In July 1944, a group led by the mountaineer Alexander Japaridze and the writer Levan Gotua made the first documented ascent of the Katskhi Pillar. Vakhtang Tsintsadze, an architecture specialist with the group, reported in his 1946 paper that the ruins found on top of the rock were remains of two churches, dating from the 5th and 6th centuries and associated with a stylite practice, a form of Christian asceticism. Since 1999, the Katskhi Pillar has become the subject of more systematic research. Based on further studies and archaeological digs conducted in 2006, Giorgi Gagoshidze, an art historian with the Georgian National Museum, re-dated the structures to the 9th–10th century. He concluded that this complex was composed of a monastery church and cells for hermits. Discovery of the remnants of a wine cellar also undermined the idea of extreme ascetism flourishing on the pillar. In 2007, a small limestone plate with the asomtavruli Georgian inscriptions was found, paleographically dated to the 13th century and revealing the name of a certain "Giorgi", responsible for the construction of three hermit cells. The inscription also makes mention of the Pillar of Life, echoing the popular tradition of veneration of the rock as a symbol of the True Cross.

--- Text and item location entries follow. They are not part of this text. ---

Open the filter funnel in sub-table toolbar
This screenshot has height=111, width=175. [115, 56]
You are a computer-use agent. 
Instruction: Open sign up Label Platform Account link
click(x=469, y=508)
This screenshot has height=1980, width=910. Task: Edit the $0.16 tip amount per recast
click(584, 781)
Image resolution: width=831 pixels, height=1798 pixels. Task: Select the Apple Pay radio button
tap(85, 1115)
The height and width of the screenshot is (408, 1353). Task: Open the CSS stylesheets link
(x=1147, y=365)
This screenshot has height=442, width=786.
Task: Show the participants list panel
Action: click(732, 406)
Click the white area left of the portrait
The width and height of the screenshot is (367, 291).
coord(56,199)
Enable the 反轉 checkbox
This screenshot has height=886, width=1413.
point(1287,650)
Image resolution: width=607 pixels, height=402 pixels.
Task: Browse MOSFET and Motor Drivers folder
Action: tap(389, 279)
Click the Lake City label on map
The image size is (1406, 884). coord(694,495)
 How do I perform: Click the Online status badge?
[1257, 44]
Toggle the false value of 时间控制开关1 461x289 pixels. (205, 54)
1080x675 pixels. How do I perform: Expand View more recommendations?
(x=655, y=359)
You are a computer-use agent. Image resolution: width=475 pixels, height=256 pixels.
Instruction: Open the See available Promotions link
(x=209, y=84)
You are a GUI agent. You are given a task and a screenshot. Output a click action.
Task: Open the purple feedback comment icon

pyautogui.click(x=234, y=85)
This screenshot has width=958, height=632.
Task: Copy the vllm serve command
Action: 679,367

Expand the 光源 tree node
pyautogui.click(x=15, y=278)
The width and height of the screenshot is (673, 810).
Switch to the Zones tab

Religious activity started to revive in 1995, with the arrival of the monk Maxim Kavtaradze, a native of Chiatura. Between 2005 and 2009, the monastery building on the top of the pillar was restored with the support of the National Agency for Cultural Heritage Preservation of Georgia. The rock was once accessible to male visitors through an iron ladder running from its base to the top, but since 2012, for safety reasons, visitors are no longer allowed to climb it.

Kavtaradze, a monk of the Orthodox Church, lived on top of the Katskhi Pillar for 20 years, coming down only twice a week. Evidence of use by stylites as late as the 13th century has been found on the top of the rock. With the aid of local villagers and the National Agency for Cultural Heritage Preservation of Georgia, Qavtaradze restored the 1200-year-old monastic chapel on the top of the rock. A film documentary on the project was completed in 2013.